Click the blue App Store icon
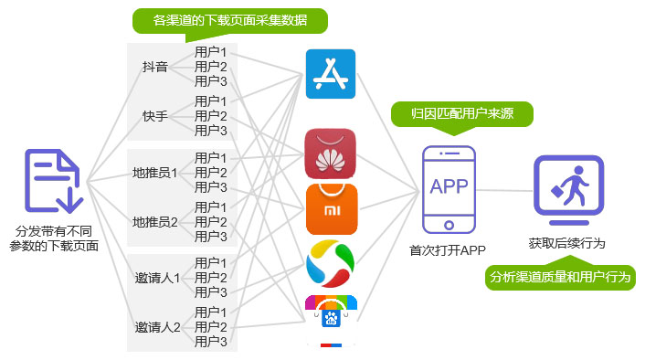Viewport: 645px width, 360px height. point(329,73)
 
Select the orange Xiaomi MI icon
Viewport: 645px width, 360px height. point(331,209)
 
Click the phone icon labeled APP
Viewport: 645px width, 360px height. point(449,188)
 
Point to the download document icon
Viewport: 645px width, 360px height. point(54,180)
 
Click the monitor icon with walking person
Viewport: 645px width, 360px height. point(568,191)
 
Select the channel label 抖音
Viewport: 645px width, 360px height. point(155,67)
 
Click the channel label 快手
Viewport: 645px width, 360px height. point(155,116)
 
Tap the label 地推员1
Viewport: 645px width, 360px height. point(155,173)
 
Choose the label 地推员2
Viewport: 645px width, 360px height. point(155,222)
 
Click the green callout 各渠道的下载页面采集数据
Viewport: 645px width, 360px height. point(229,21)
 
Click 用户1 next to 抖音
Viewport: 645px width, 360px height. point(211,52)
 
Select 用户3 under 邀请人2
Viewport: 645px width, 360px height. point(211,342)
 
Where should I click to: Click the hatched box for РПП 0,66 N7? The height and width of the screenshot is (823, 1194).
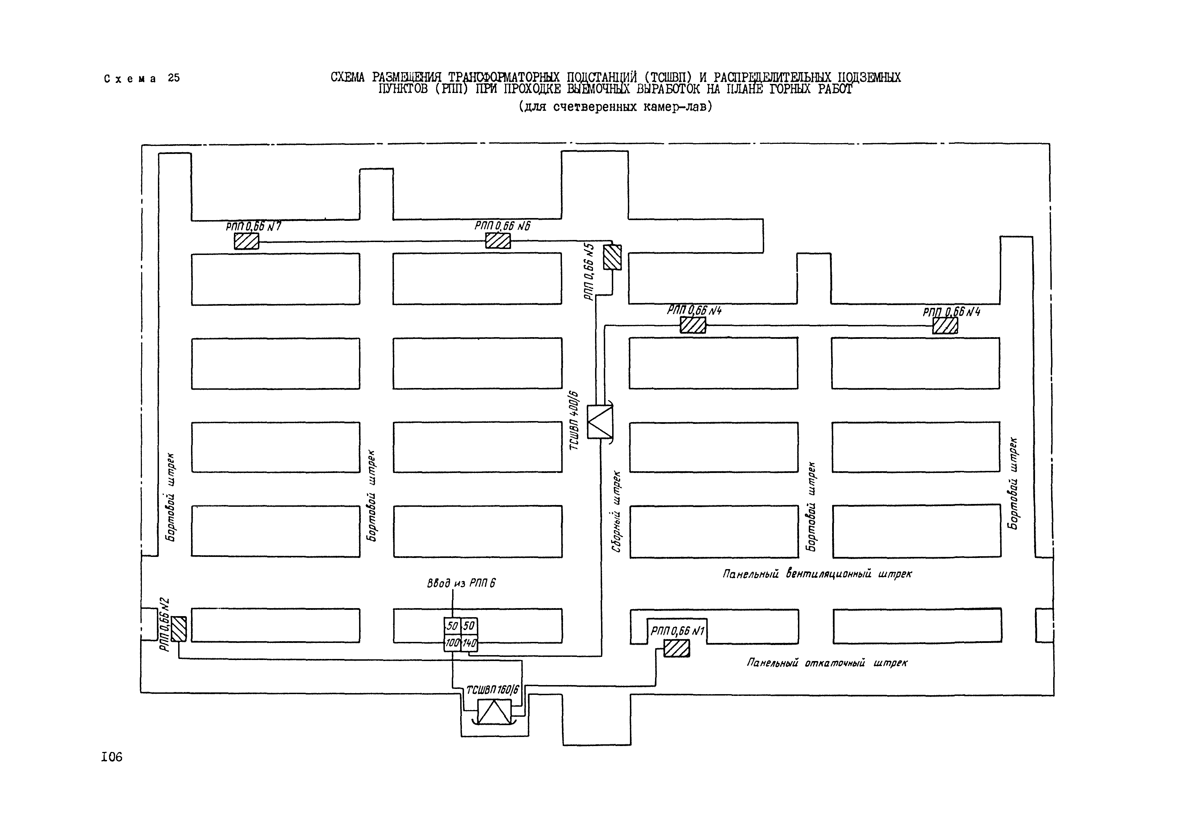point(246,241)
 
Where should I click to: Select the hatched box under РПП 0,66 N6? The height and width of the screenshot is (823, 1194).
point(498,240)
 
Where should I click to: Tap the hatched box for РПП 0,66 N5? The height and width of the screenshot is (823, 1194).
point(613,257)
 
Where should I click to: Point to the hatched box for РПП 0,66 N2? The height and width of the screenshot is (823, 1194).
point(179,629)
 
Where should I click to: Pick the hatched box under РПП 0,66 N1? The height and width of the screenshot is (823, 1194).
point(676,648)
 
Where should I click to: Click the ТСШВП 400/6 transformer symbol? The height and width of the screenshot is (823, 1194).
point(600,422)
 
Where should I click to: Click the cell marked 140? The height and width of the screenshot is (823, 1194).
point(469,643)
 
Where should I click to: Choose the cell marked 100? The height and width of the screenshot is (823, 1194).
point(452,643)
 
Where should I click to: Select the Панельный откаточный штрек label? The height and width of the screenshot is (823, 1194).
point(827,663)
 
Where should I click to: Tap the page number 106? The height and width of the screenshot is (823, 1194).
point(112,757)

▬▬▬▬▬▬▬▬▬▬

:: Work to do ::
Copy verbatim the part of the material above that opens with the line containing "Where should I click to: Tap the hatched" and closes with the line containing "point(827,663)", both lines included. Reproduce only those lines.

:: The result ::
Where should I click to: Tap the hatched box for РПП 0,66 N5? The height and width of the screenshot is (823, 1194).
point(613,257)
 
Where should I click to: Point to the hatched box for РПП 0,66 N2? The height and width of the screenshot is (823, 1194).
point(179,629)
 
Where should I click to: Pick the hatched box under РПП 0,66 N1? The height and width of the screenshot is (823, 1194).
point(676,648)
 
Where should I click to: Click the ТСШВП 400/6 transformer symbol? The height and width of the screenshot is (823, 1194).
point(600,422)
 
Where should I click to: Click the cell marked 140? The height and width of the screenshot is (823, 1194).
point(469,643)
 
Where should I click to: Choose the cell marked 100? The height and width of the screenshot is (823, 1194).
point(452,643)
 
Where should I click to: Select the Панельный откаточный штрек label? The height and width of the screenshot is (823, 1194).
point(827,663)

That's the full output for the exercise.